## WHAT YOU WILL DO:
Quote word for word the lines below, from the line containing "Click the add troops plus toolbar icon" through the line containing "Action: point(369,316)", both ends included. Leave the pictures out of your answer.

Start of DATASET RECORDS

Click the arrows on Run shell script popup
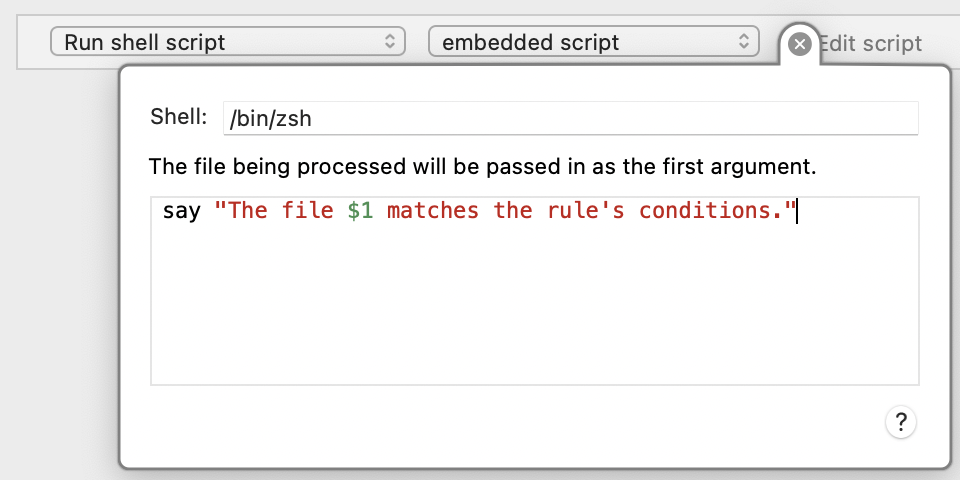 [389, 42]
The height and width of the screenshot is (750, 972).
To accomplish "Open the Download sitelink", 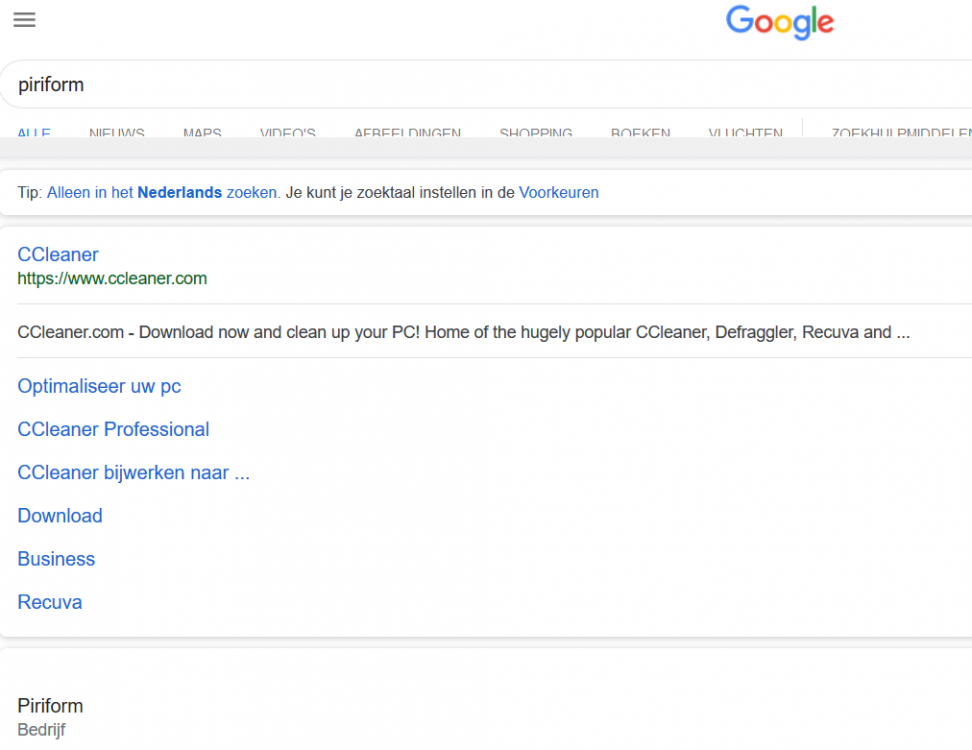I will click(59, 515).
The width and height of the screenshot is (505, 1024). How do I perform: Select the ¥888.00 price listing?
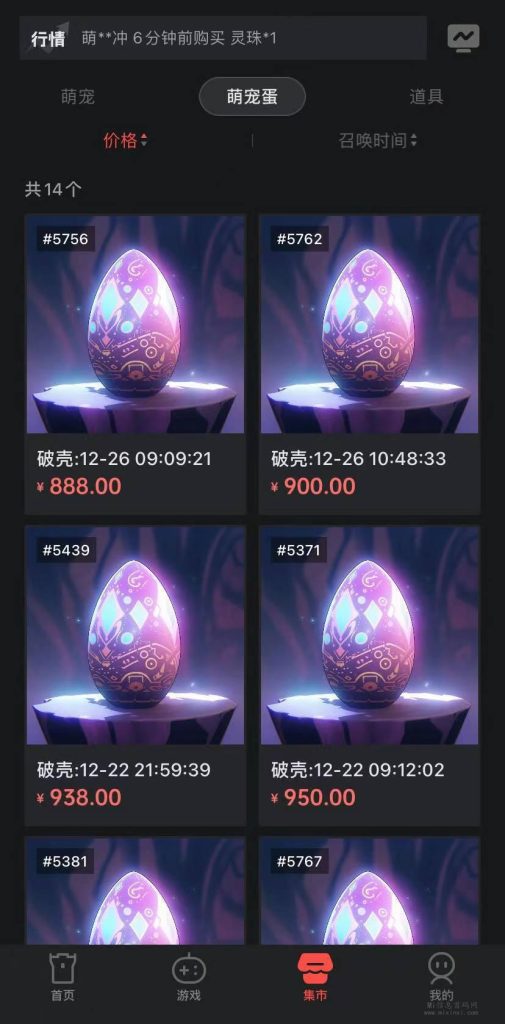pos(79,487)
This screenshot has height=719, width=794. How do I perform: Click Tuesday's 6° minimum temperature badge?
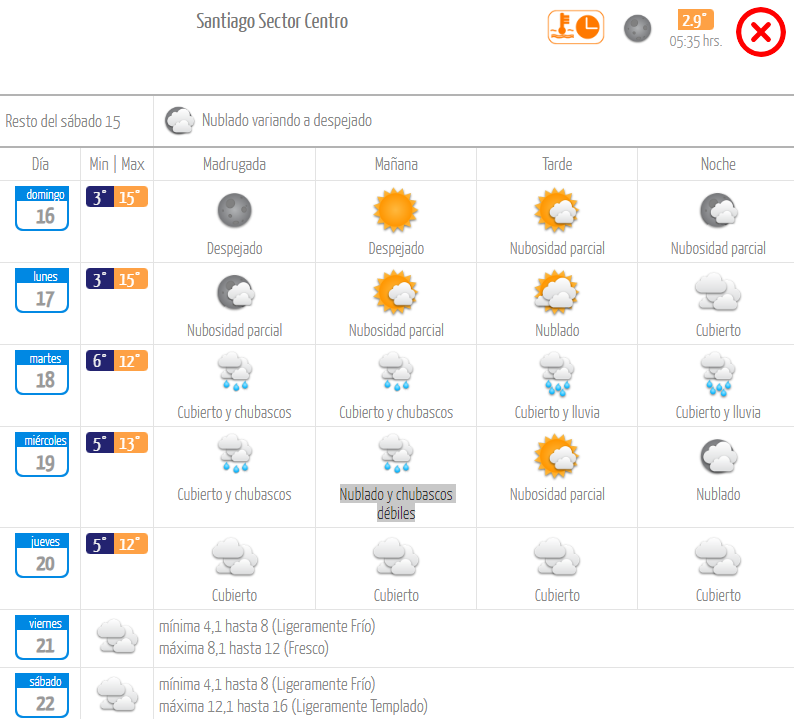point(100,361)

End of DATASET RECORDS
Start of DATASET RECORDS

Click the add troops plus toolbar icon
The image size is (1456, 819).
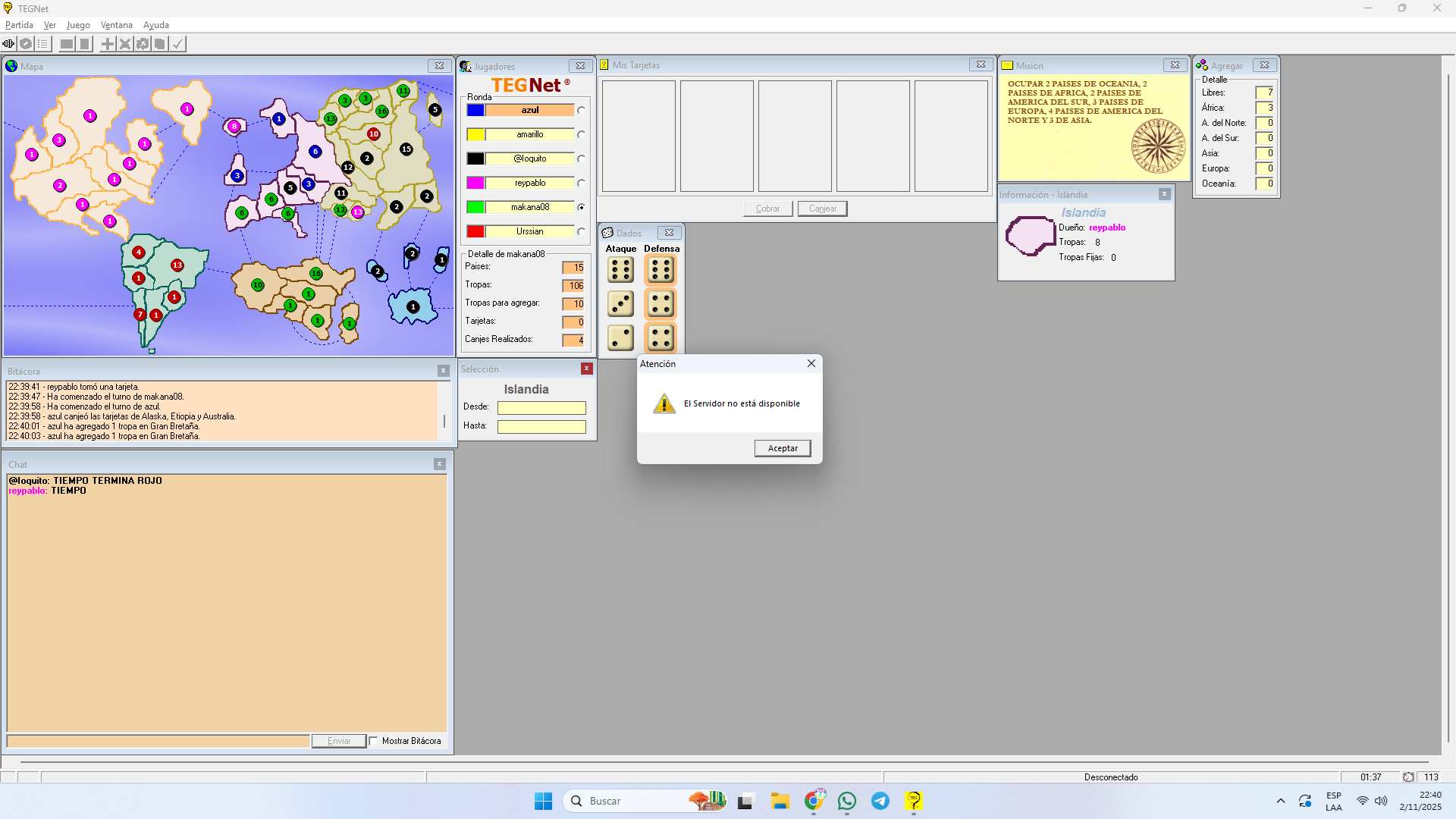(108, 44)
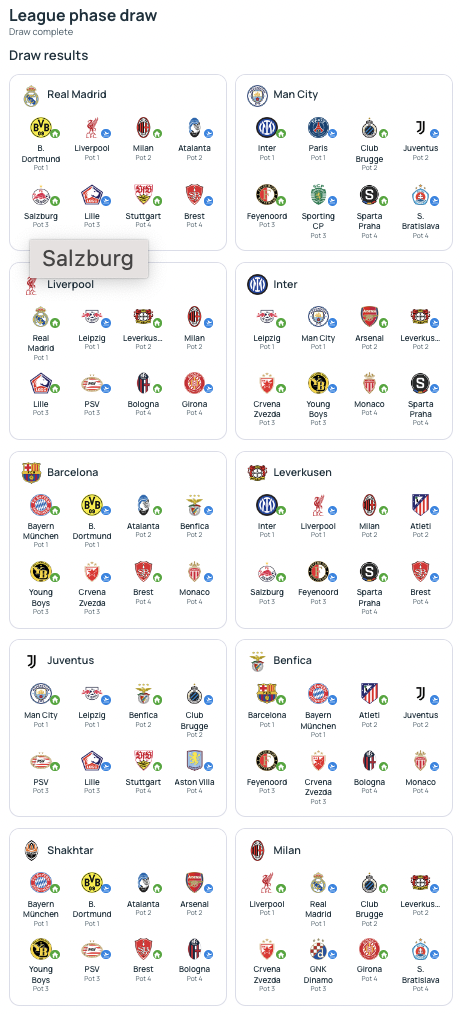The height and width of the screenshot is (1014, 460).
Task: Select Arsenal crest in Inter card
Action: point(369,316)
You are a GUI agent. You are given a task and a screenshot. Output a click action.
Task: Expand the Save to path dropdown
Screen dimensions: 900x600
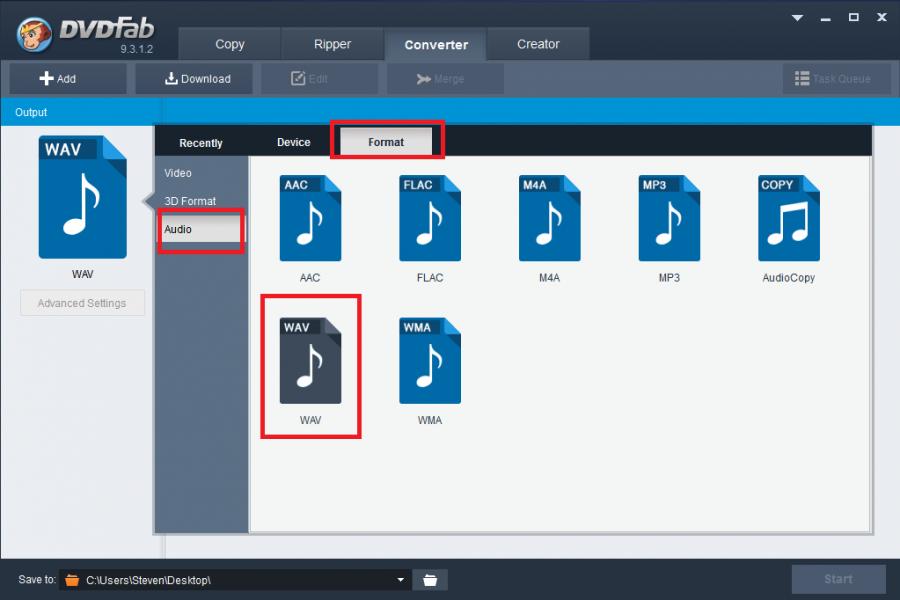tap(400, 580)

End of DATASET RECORDS

## ANSWER:
Click the add troops plus toolbar icon
The image size is (1456, 819).
(108, 44)
The height and width of the screenshot is (1014, 460).
Task: Select Arsenal crest in Inter card
Action: point(369,316)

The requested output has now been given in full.